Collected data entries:
-- Opening Marker --
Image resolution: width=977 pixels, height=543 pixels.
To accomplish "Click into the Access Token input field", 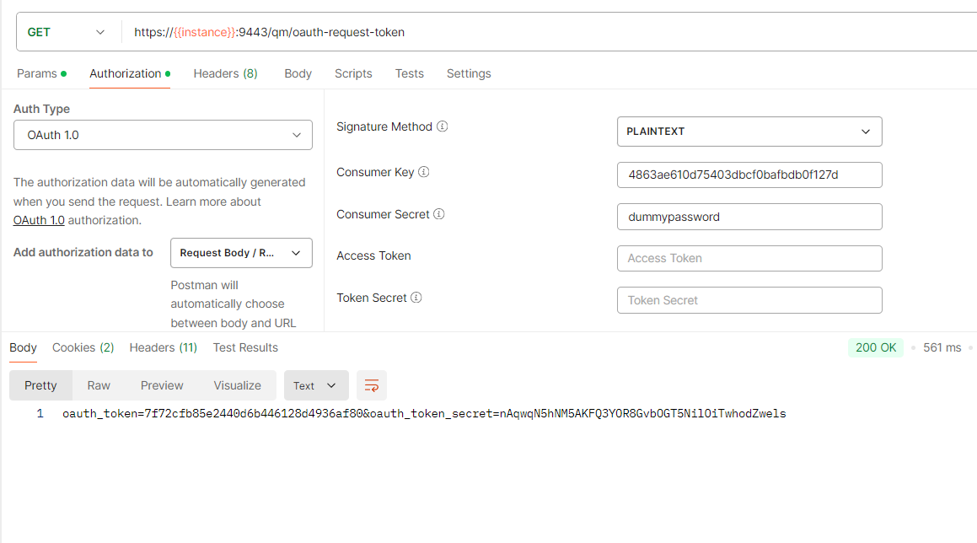I will point(749,258).
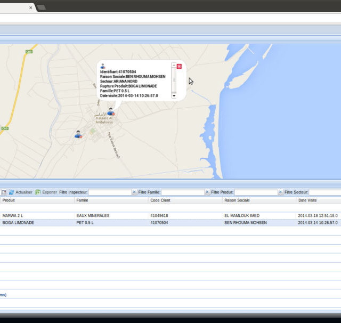Image resolution: width=341 pixels, height=323 pixels.
Task: Clear the Filtre Inspecteur field
Action: tap(134, 192)
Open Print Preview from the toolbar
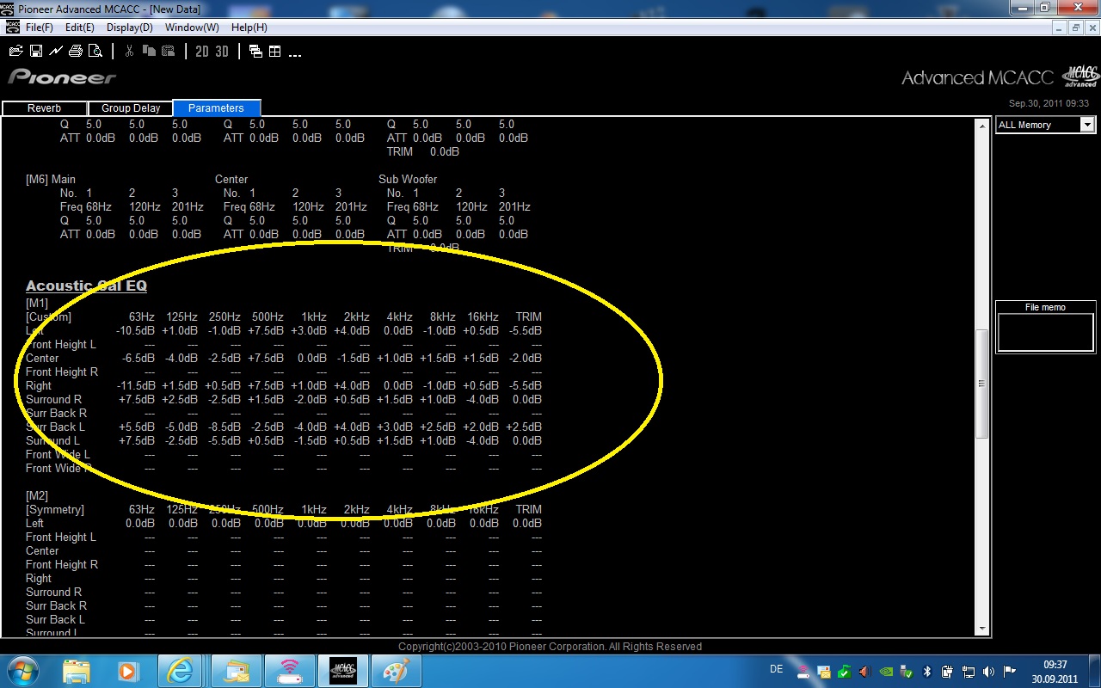This screenshot has height=688, width=1101. tap(95, 52)
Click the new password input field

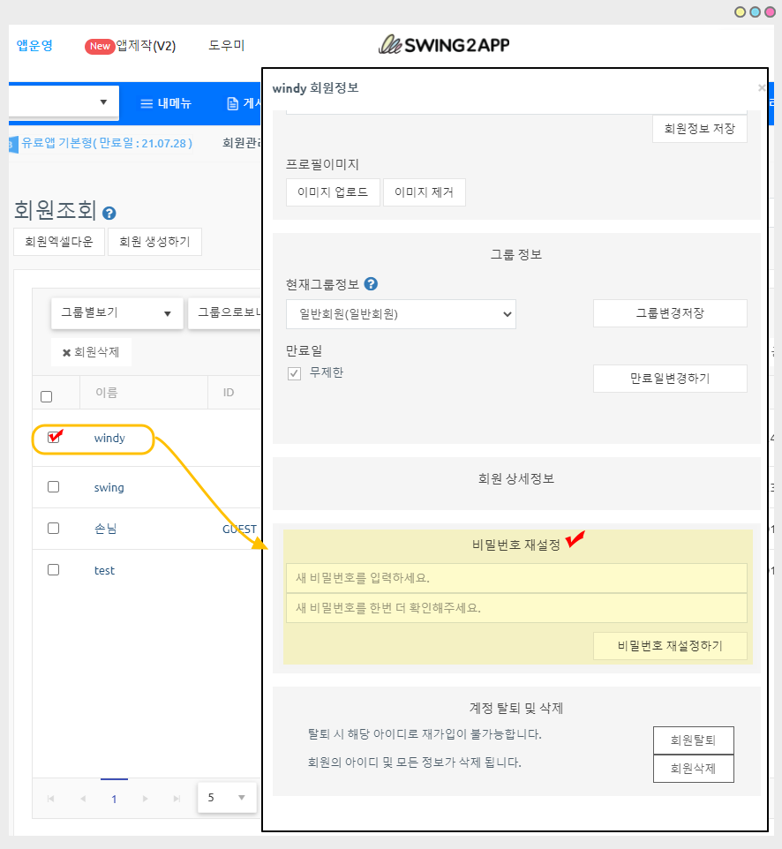[516, 578]
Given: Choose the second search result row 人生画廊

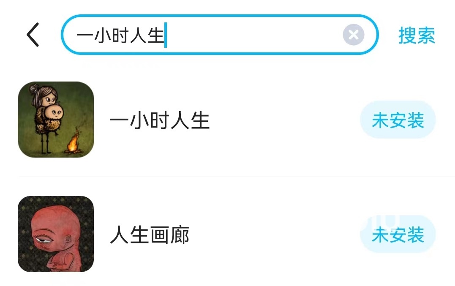Looking at the screenshot, I should point(227,234).
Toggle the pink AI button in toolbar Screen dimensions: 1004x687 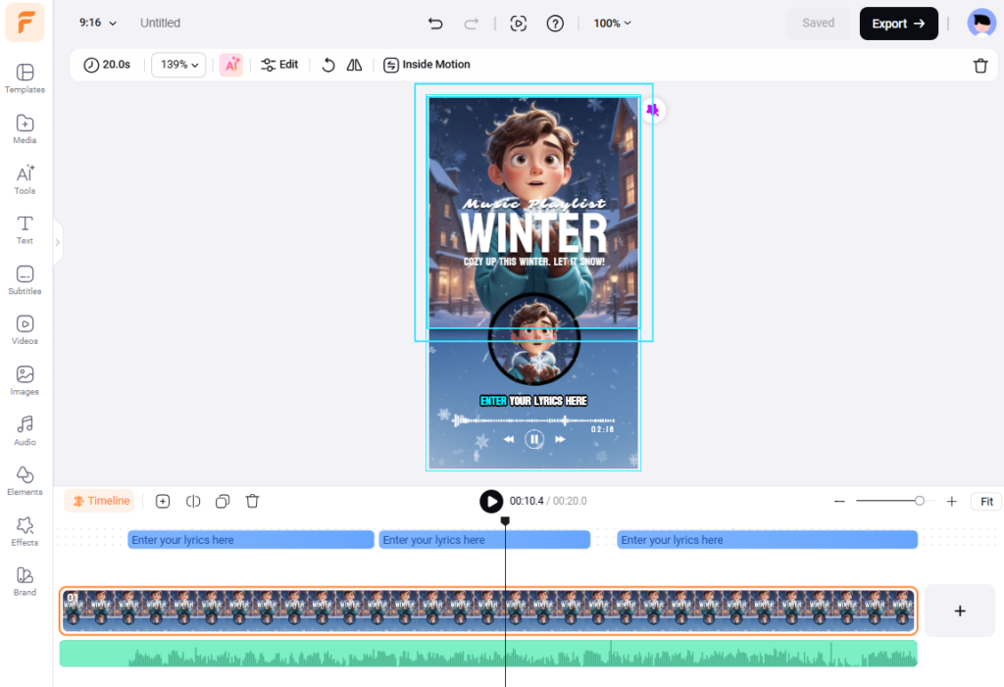click(231, 65)
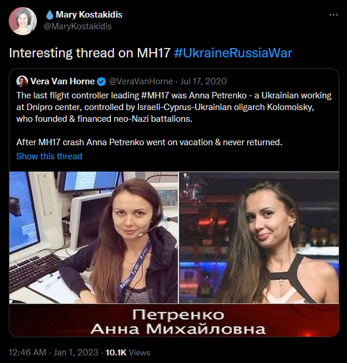Open the left photo of woman with headset
This screenshot has height=363, width=347.
[x=93, y=237]
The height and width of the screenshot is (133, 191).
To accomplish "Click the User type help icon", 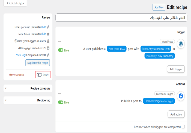I will (x=16, y=41).
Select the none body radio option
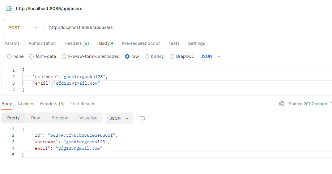The width and height of the screenshot is (332, 174). click(10, 56)
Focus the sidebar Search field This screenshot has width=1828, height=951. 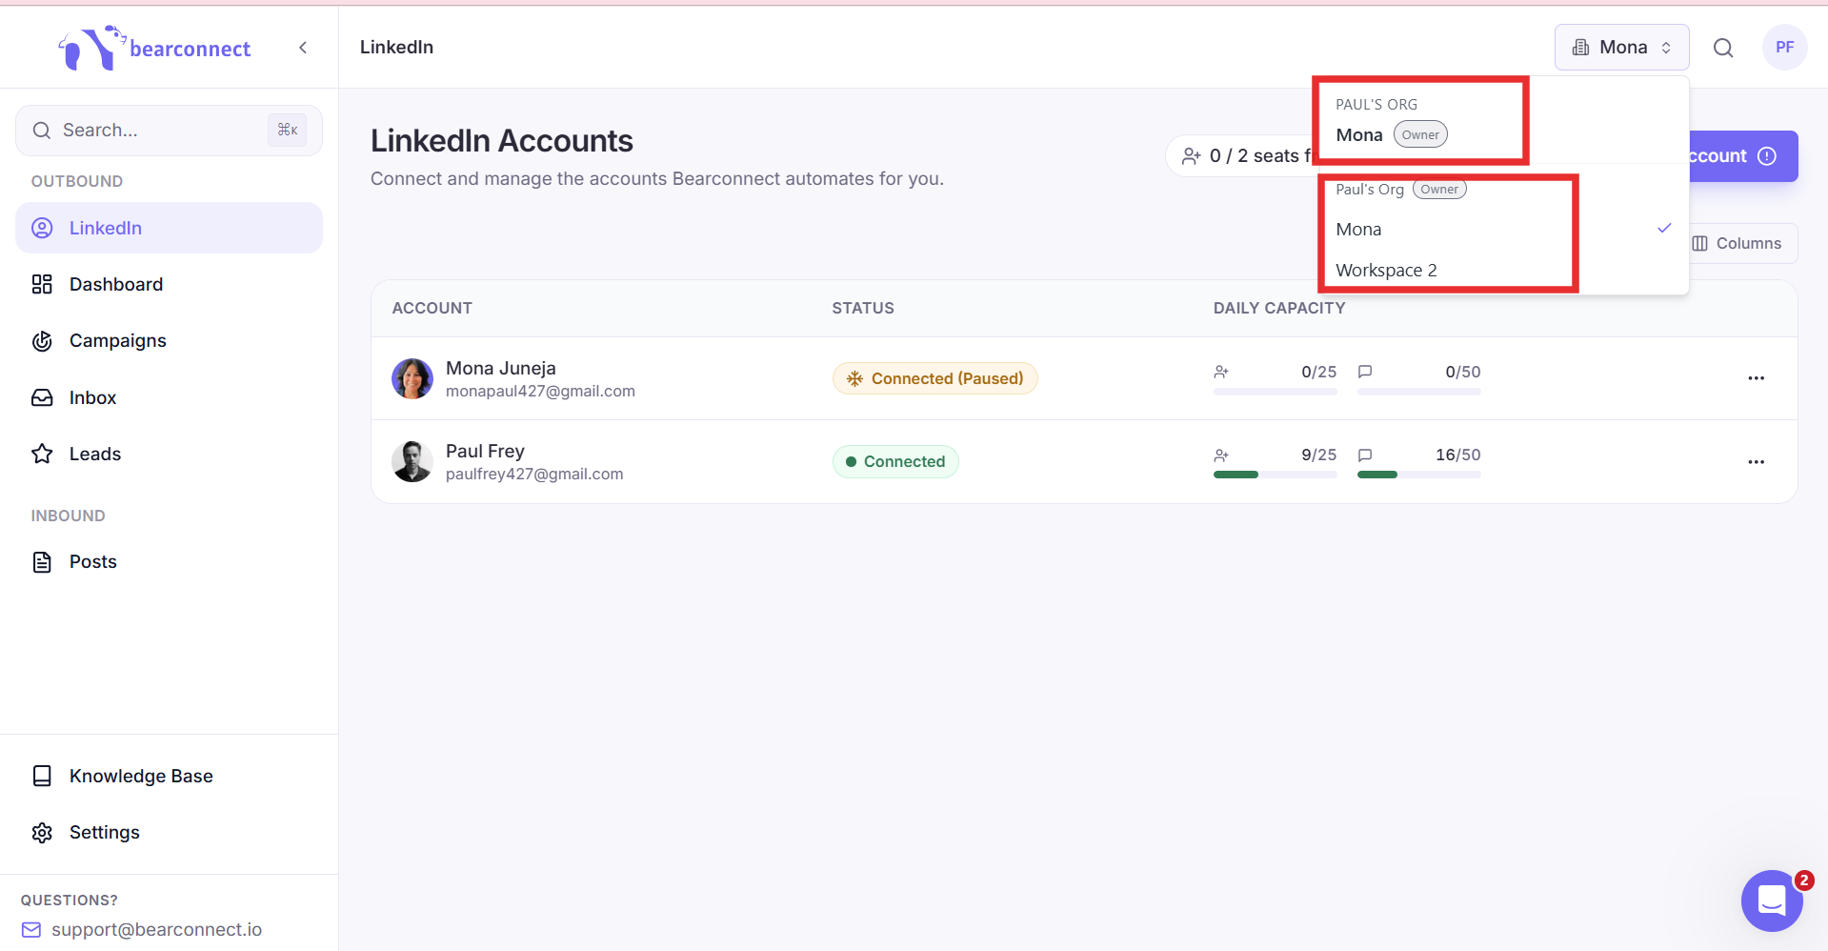point(169,131)
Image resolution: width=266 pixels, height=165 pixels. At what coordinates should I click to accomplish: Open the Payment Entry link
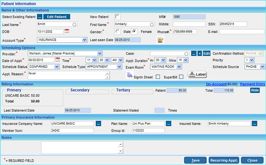(x=252, y=84)
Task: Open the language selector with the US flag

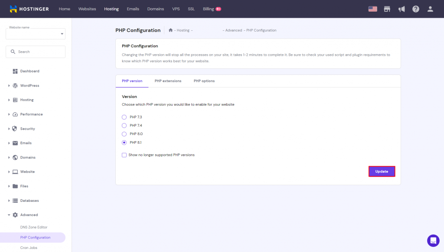Action: (x=372, y=9)
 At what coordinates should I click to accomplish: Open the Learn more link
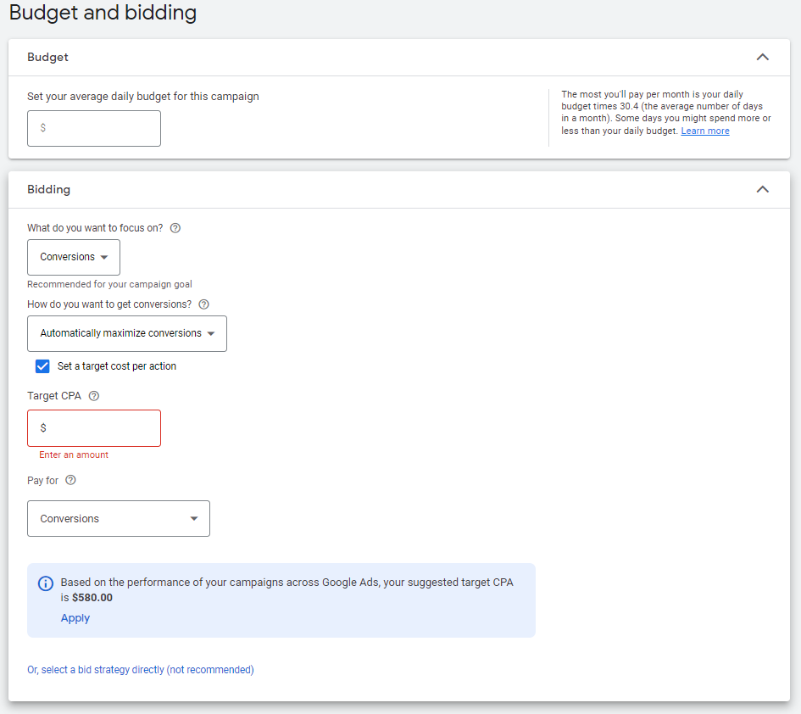click(704, 131)
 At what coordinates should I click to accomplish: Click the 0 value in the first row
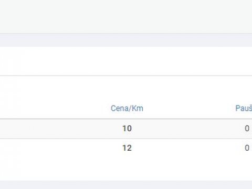(x=247, y=129)
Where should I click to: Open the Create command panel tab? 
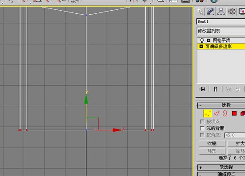[200, 12]
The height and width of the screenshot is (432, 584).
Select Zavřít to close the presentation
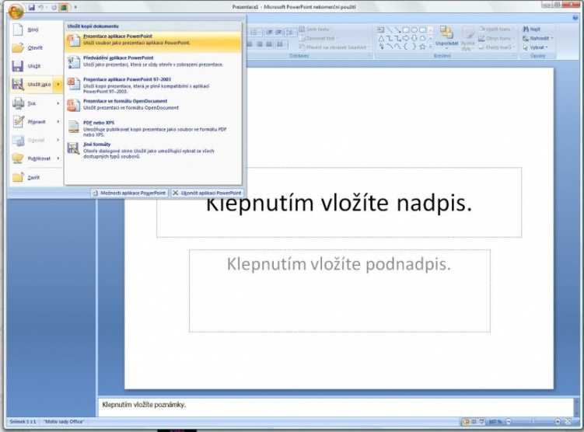(33, 177)
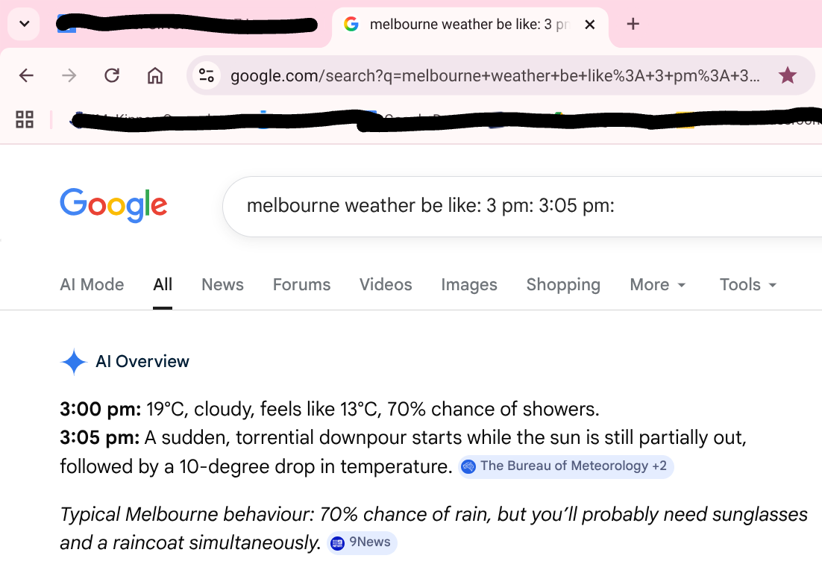Click the AI Overview sparkle icon
The width and height of the screenshot is (822, 576).
[73, 361]
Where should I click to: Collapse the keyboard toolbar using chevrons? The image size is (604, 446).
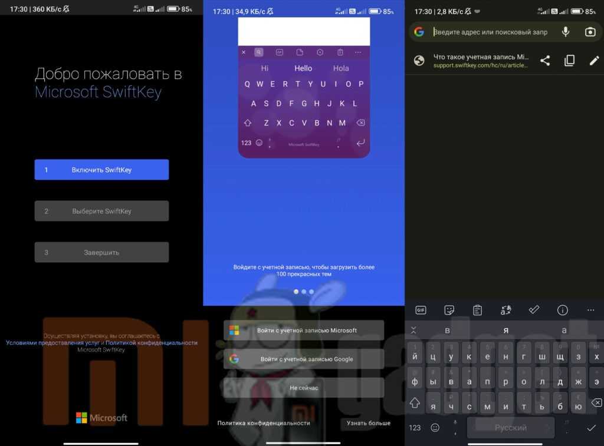coord(413,331)
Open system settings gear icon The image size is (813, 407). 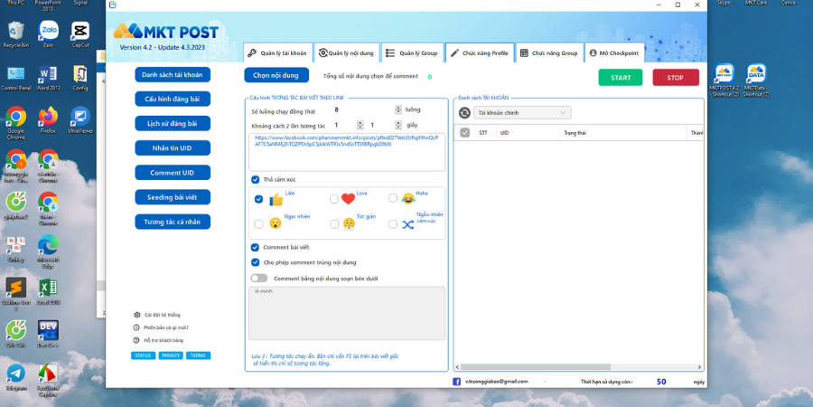point(136,315)
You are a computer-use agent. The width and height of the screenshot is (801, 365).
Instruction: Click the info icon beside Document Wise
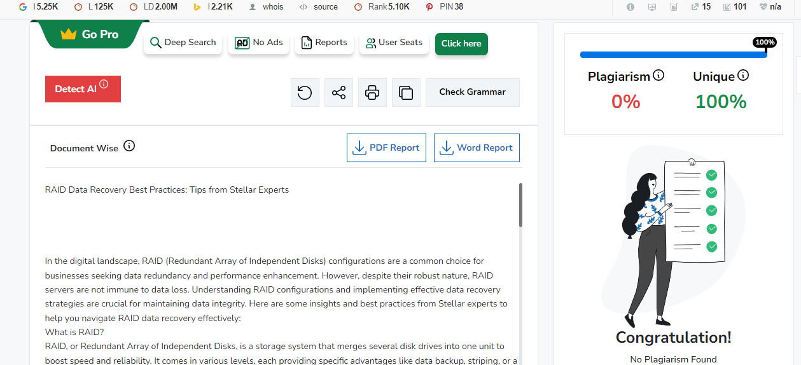[129, 146]
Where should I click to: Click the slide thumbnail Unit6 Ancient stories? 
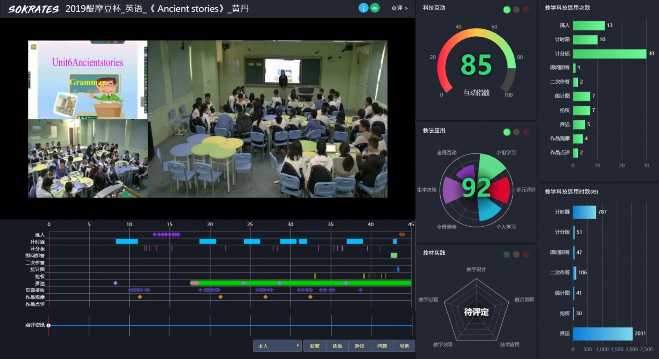click(x=88, y=80)
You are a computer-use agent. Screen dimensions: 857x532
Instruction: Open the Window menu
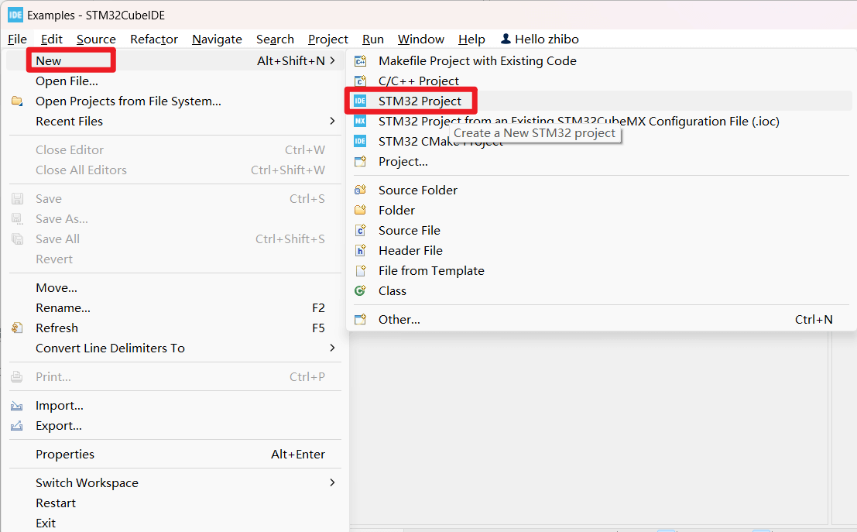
-- Closing Marker --
Task instructions:
Show, from the entries above, every line that includes the string "agent".

Written answer:
You are a computer-use agent. The width and height of the screenshot is (801, 365).
You are a computer-use agent. Screen dimensions: 857x532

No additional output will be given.